Los inversionistas se inquietaron ante la medida, pero más lo han hecho en función de la decisión de EE.UU. de imponer sanciones al círculo de empresarios, financistas y funcionarios de Moscú.
Putin ha firmado la ley sobre la ratificación del Memorándum llevado a cabo días pasados para hacer de Crimea parte de Rusia, con ello completo su anexión como un nuevo distrito administrativo ruso.
Putin prometió proteger a los banqueros que Washington ha incorporado a su lista negra, su portavoz dijo que Rusia respondería confeccionando su propia lista ante la medida estadounidense y que lo hará desde lo financiero. Lo concreto es que los círculos de poder en Moscú han tomado a risa las pretendidas sanciones de Estados Unidos aunque las acciones en la bolsa de valores de Moscú han perdido 7 mil millones de dólares en las últimas dos semanas, la caída se produjo después que el presidente Barack Obama amenazó con atacar los principales sectores de la economía de Rusia si Putin avanzaba sobre Ucrania y la península del Mar Negro.
Desde Washington se indico que se está evaluando la relación con Rusia. La administración estadounidense se mostró escéptica sobre las garantías rusas de que sus movimientos de tropas en la frontera con Ucrania no eran más que ejercicios militares.
Como sea, la soga financiera comenzó apretando a las compañías Visa y Máster Card al interrumpir el procesamiento de pagos a un banco ruso cuyos propietarios están en la lista negra de EE.UU. La primera respuesta rusa fue efectuada por el ministro de Finanzas, Antón Siluanov, quien dijo que Rusia podría cancelar su endeudamiento externo para finales del 2014 y elevar el consumo a nivel nacional sin necesitar de algún tipo de comercio con aquellos que osaron confeccionar una lista de sanciones incluyendo ciudadanos rusos
Los líderes de la Unión Europea que alinean con Obama insisten en que Crimea debe seguir tributando impuestos que recaude Ucrania, pero todo esto se parece más a un teatro que a la realidad sobre el terreno, donde el tsunami ruso se ha llevado puesta tanto a Crimea como a Ucrania.

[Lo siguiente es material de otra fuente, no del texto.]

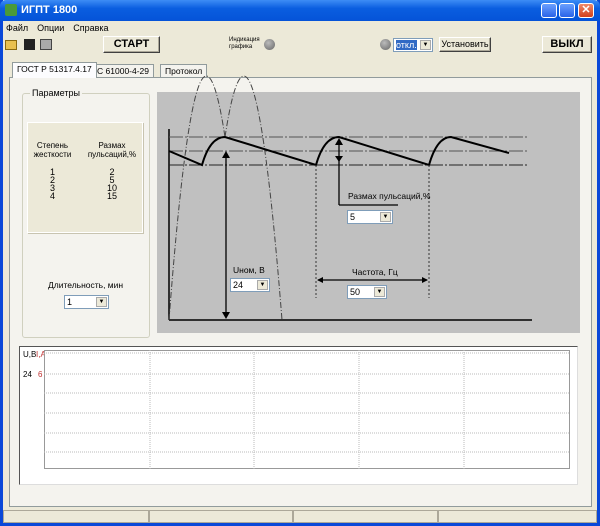 Image resolution: width=600 pixels, height=526 pixels. I want to click on col-header-level-2: жесткости, so click(52, 154).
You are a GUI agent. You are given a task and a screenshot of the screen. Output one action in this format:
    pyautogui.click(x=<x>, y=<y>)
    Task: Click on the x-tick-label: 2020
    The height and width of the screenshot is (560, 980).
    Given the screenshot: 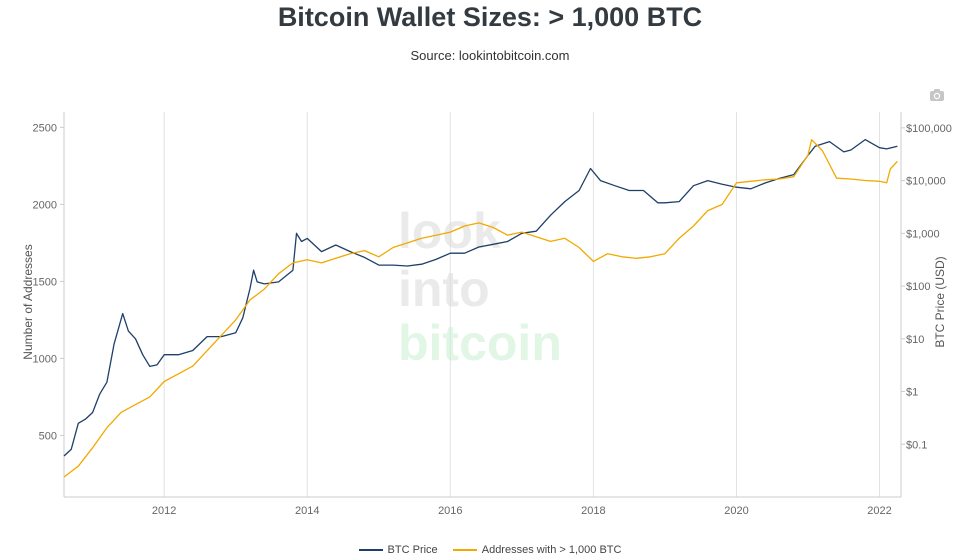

Sacudida por la peor crisis entre Oriente y Occidente desde la Guerra Fría, la UE se comprometió a reducir su dependencia de la energía rusa y firmó un acuerdo político con los ucranianos pro-occidentales que tomaron el poder después del derrocamiento del presidente pro ruso, Víctor Yanukovich. Aun así, el efecto de esta medida de la UE es de suma cero ante el avance de los hechos políticos. Sin embargo, Putin sostiene que Crimea ha ejercido su derecho a la libre determinación y con esa sencilla posición quito del juego a la UE y a Obama obteniendo una nueva victoria diplomática sobre la debilidad de Occidente.
Los bancos extranjeros y las empresas temen ahora el efecto dominó secundario de las sanciones. En el peor de los casos para ellos, Washington dejaría de hacer negocios con clientes y bancos rusos, algo similar a las sanciones impuestas a Irán en su tiempo. Pero lo anunciado hasta ahora tanto por la UE como por la administración Obama es realmente nada más que cosmética pura. Mientras tanto,
en la propia Crimea tropas ucranianas se rindieron a las fuerzas rusas entregando sus bases que ya están en manos de Moscú. Y en Ucrania la situación sigue siendo peligrosamente inestable al tiempo que los observadores de la OSCE se demoran en asumir su trabajo y con ello ofrecen más oxigeno a Putin.
Al mismo tiempo, el primer ministro Dimitri Medvedev dejó claro que Rusia incrementaría la presión financiera sobre Ucrania indicando que la ex república soviética debe pagar a Moscú 11 mil millones dólares por un contrato de suministro de gas antes del de mayo o atenderse a sus consecuencias económicas y hasta militares si incurre en incumplimiento.
Es claro que la Rusia actual está empeñada en reflotar viejas y conflictivas políticas de la ex URSS. La pregunta es hasta donde está dispuesto el liderazgo internacional en permitirlo. El señor Putin ya ha demostrado sobradamente su disposición a revivir el imperio.